La morosidad de las familias argentinas llegó al 11,2% en febrero, su nivel más alto en dos décadas. El indicador acumuló 16 meses de subas consecutivas y superó los registros de la pandemia, ubicándose en máximos que no se veían desde 2004. Respecto de los valores mínimos reportados a fines de 2024, la morosidad se multiplicó por cuatro.
El deterioro afectó de manera uniforme a casi la totalidad de los bancos y plataformas de crédito del país. Los analistas señalan que las carteras irregulares avanzan principalmente en los segmentos de financiamiento al consumo corriente y de montos menores, lo que evidencia que una porción creciente de la población recurre a líneas de crédito para cubrir necesidades básicas de subsistencia.
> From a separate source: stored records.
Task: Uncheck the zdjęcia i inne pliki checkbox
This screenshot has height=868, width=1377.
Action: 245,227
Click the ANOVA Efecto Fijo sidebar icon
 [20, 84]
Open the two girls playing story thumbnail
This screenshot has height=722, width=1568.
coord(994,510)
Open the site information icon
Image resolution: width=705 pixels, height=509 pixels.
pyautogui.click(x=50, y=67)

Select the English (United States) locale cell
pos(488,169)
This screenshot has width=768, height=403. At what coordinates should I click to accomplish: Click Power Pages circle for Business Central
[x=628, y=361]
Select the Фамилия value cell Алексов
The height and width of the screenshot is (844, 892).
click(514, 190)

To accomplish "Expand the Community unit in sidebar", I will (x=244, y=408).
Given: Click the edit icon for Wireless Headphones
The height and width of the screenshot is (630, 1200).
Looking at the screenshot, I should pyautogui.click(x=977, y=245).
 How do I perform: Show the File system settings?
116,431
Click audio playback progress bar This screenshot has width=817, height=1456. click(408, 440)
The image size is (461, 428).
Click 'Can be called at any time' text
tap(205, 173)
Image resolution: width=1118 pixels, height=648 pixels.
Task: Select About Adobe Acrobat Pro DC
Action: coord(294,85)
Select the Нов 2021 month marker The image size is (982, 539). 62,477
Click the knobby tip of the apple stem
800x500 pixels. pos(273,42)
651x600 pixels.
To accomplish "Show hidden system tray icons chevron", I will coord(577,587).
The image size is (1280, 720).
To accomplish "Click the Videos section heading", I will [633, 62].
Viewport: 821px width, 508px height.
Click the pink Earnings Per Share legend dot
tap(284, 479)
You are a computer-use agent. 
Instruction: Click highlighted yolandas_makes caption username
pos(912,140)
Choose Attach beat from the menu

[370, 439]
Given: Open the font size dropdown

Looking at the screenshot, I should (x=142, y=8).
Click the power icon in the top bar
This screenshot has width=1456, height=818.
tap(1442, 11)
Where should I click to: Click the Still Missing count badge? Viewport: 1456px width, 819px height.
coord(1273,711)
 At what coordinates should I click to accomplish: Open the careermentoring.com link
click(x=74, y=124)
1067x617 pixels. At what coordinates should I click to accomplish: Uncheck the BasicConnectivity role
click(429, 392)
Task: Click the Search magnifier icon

El fenómeno tiene causas concretas: la pérdida del poder adquisitivo de los salarios, el retroceso del empleo formal privado y el persistente cierre de pequeñas y medianas empresas configuran un escenario contractivo que deja a los hogares sin margen para afrontar sus compromisos financieros.
El impacto también se refleja en el Índice de Vulnerabilidad Familiar del Congreso (IVFC), que encadenó 10 meses consecutivos en alza y llegó a 5,1 puntos, dentro del rango técnico catalogado como "Fragilidad Familiar". El indicador expone el desacople entre las variables macroeconómicas y la economía cotidiana de los hogares.
Desde la oposición legislativa, el diputado Nicolás Trotta (Primero La Patria) advirtió que el dato tiene una dimensión humana concreta: "Detrás de este número hay hogares que hacen cuentas todos los días, que recortan gastos y que viven con más incertidumbre sobre cómo llegar a fin de mes".